Plants annual and tufted, or perennial and rhizomatous. Culms 20–150 cm, sometimes tuberous at the base, erect. Leaves mostly cauline; sheaths open, glabrous, ribbed; auricles absent; ligules membranous, acute; blades flat, glabrous. Inflorescences dense, spikelike panicles; branches 1-sided, racemosely arranged, secondary branches few, at least some branches longer than 1 cm, with closely imbricate spikelets; disarticulation below the glumes, the spikelets falling entire. Spikelets laterally compressed, circular, ovate or obovate in side view, subsessile, with 1–2 florets; rachillas not prolonged beyond the base of the distal floret. Glumes subequal, slightly shorter than the lemmas, inflated, keeled, D-shaped in side view, unawned; calluses blunt, glabrous; lemmas lanceolate, inconspicuously 5-veined, unawned; paleas subequal to the lemmas; lodicules 2, free; anthers 3; ovaries glabrous. Caryopses shorter than the lemmas, concealed at maturity. x = 7. Named for Johann Beckmann (1739–1811), a German botanist and author of one of the first botanical dictionaries.
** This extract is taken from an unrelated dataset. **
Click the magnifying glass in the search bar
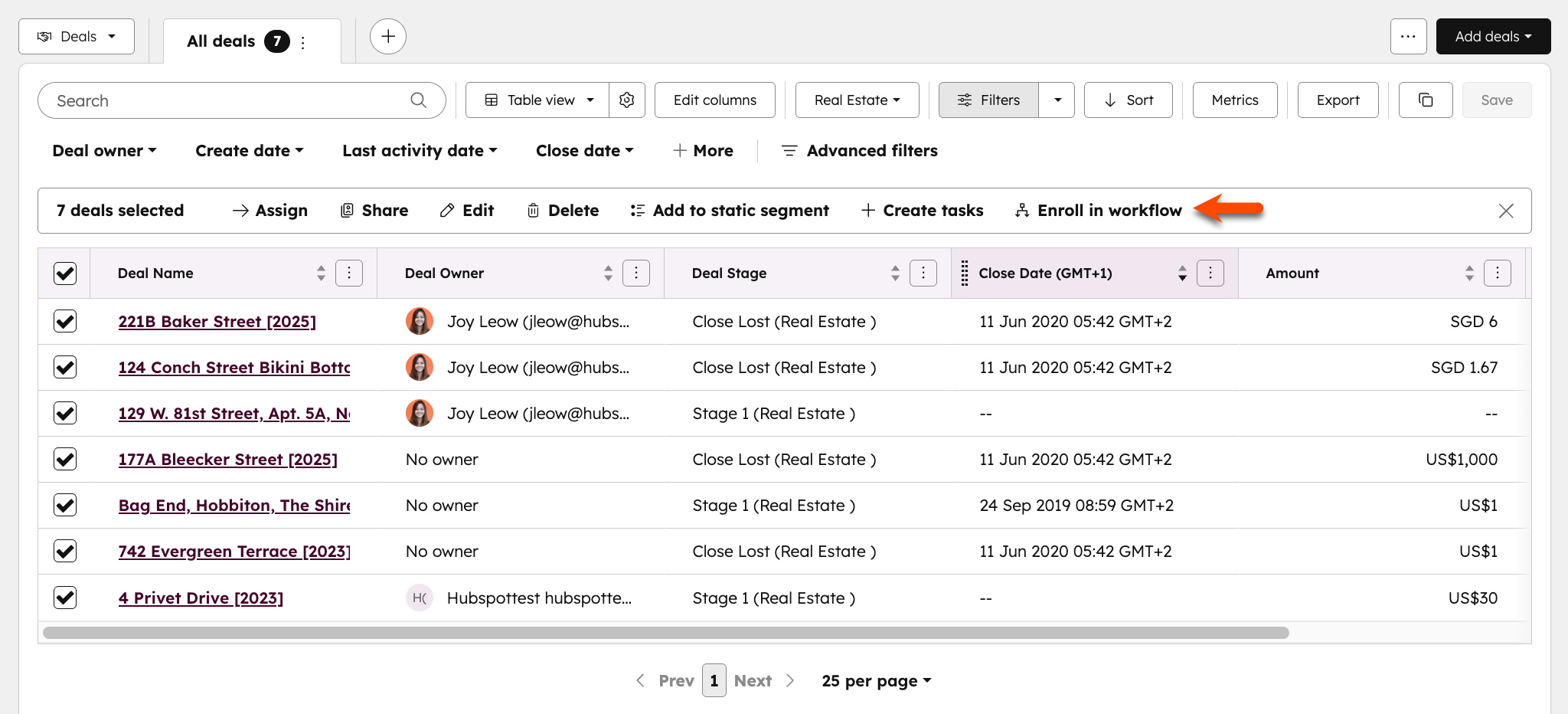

Beckmannia is a genus of two species: an annual species usually with one fertile floret per spikelet that is native to North America and Asia, and a perennial species with two fertile florets per spikelet that is restricted to Eurasia.
SELECTED REFERENCE Reeder, J.R. 1953. Affinities of the grass genus Beckmannia Host. Bull. Torrey Bot. Club 80:187–196.